Durham’s Black-owned bank needed an upgrade. It found help from the coast

The six-story brick building on Parrish Street harkens to Durham’s past. With a stately neoclassical design, it is a historical landmark and a nod to a section of downtown known throughout the early 20th century as Black Wall Street. Plaques outside its doors tell the narrative of the surrounding neighborhood.

But for all its backstory, the building still houses a functioning bank branch — one its CEO said was recently in need of modernizing.

Established in 1908, M&F Bank (named Mechanics and Farmers Bank until 2015) is the second oldest Black-owned bank in the country.
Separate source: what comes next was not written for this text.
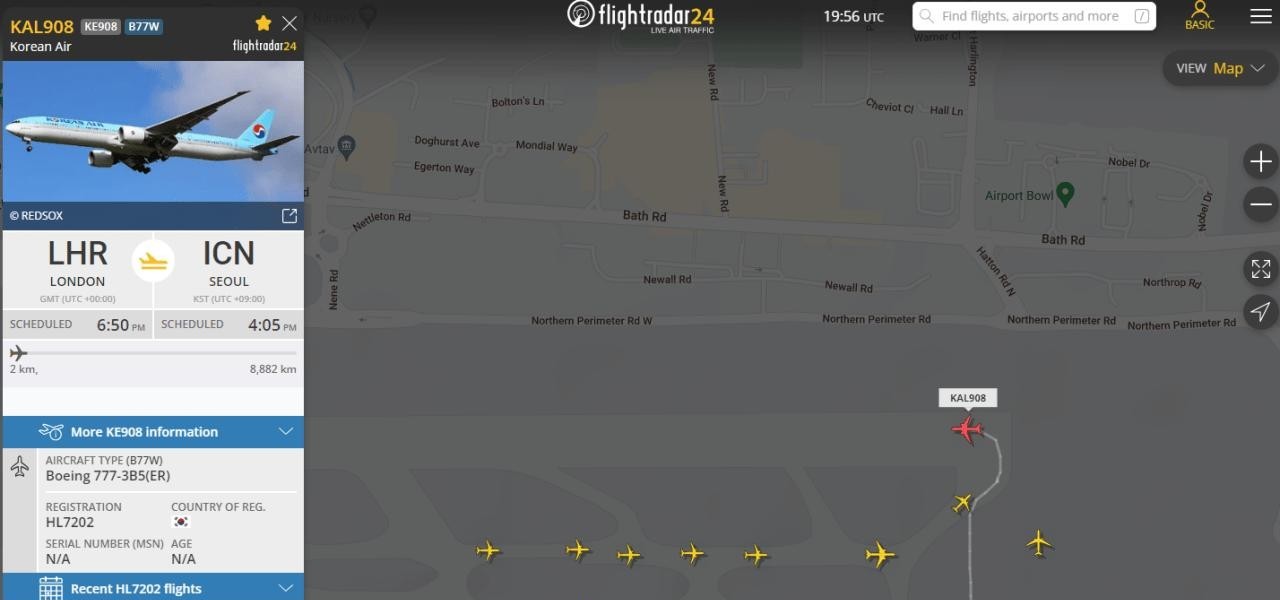Open the hamburger main menu
1280x600 pixels.
click(1261, 16)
Today it has seven branches across North Carolina, including two each in Raleigh and Durham, where it is headquartered. M&F is one of North Carolina’s few community development financial institutions, a federal distinction that requires it to award at least 60% of its loans to businesses within lower income or minority communities.

“The founders of the bank wanted to make sure there was an institution that served the community, specifically African Americans in the Raleigh-Durham markets,” M&F’s CEO James Sills III said. “That’s where we started. And then we branched out to Charlotte, Winston-Salem and Greensboro.”

Since the bank recorded its first annual net loss in 2016, it has seen profits and asset holdings rebound. Local companies like Pendo and Global Data Consortium deposited millions following the murder of George Floyd in 2020 to support the bank’s mission to reduce the racial wealth gap.

This historical marker commemorates what was once known as Black Wall Street in downtown Durham, N.C. Former City Council member Frank Hyman says Durham has a long history of Black leadership and should consider changing some of its street names to honor that.
This historical marker commemorates what was once known as Black Wall Street in downtown Durham, N.C. Former City Council member Frank Hyman says Durham has a long history of Black leadership and should consider changing some of its street names to honor that.

Only 4.7% of Durham business owners are Black, according to a 2021 study from the consumer financial outlet SmartAsset. This is compared to Black residents making up around 35% of the Bull City’s population.

Chandra Brown Hines, a dentist in Durham, said M&F gave her a loan to start her own local practice in 2020 after she was turned down by several larger banks. “M&F was the only one to take the time to sit down and look at the whole story,” she said.

Yet despite his bank’s growth, Sills saw that M&F lagged behind bigger competitors in one key area: technology.

“We had this archaic (banking and loan) platform that was about 15 years old,” he said. In modern banking, this was an unignorable issue. “It’s all technology driven,” Sills said. “That’s where it is. It’s not about big or small. It’s about speed.”

Durham bank meets Wilmington software

Last month, M&F partnered with nCino, a bank software company in Wilmington, to better streamline its underwriting process. Sills said the new cloud-based platform has enabled the bank “to provide more capital to the communities that we serve” by giving his staff greater access to loan information on their phones, computers and tablets.

“All our associates now have dashboards where they know exactly the status of where the credit is in the process,” he said. “The solution tells our people what they need to do in terms of next steps.”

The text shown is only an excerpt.